#### [Assignment]
Among the records below, how many lines contain the word "agent"? The answer is a single number.

#### [Records provided]

....

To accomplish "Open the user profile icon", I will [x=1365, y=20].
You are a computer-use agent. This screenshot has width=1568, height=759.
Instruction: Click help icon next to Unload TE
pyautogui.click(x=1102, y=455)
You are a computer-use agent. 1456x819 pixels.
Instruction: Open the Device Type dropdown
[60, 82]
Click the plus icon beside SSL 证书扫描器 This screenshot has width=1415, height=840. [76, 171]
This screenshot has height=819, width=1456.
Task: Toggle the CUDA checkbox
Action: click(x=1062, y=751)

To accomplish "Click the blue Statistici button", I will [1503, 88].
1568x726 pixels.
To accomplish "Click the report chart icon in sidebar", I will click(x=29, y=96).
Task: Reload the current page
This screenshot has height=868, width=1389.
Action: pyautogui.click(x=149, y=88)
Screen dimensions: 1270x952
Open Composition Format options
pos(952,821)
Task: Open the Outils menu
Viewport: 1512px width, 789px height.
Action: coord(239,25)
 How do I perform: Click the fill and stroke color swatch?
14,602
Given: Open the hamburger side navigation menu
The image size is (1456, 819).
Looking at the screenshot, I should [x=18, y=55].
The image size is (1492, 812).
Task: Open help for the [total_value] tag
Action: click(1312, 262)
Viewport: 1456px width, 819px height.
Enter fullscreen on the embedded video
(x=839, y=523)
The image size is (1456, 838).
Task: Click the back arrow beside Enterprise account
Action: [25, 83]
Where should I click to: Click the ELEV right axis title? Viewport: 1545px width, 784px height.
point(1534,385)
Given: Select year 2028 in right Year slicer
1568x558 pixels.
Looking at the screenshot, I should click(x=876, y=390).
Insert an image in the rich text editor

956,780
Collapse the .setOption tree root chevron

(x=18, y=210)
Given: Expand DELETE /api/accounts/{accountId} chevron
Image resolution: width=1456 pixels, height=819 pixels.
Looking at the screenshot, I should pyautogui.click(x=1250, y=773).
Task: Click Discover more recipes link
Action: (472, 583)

....

#### [Response area]
2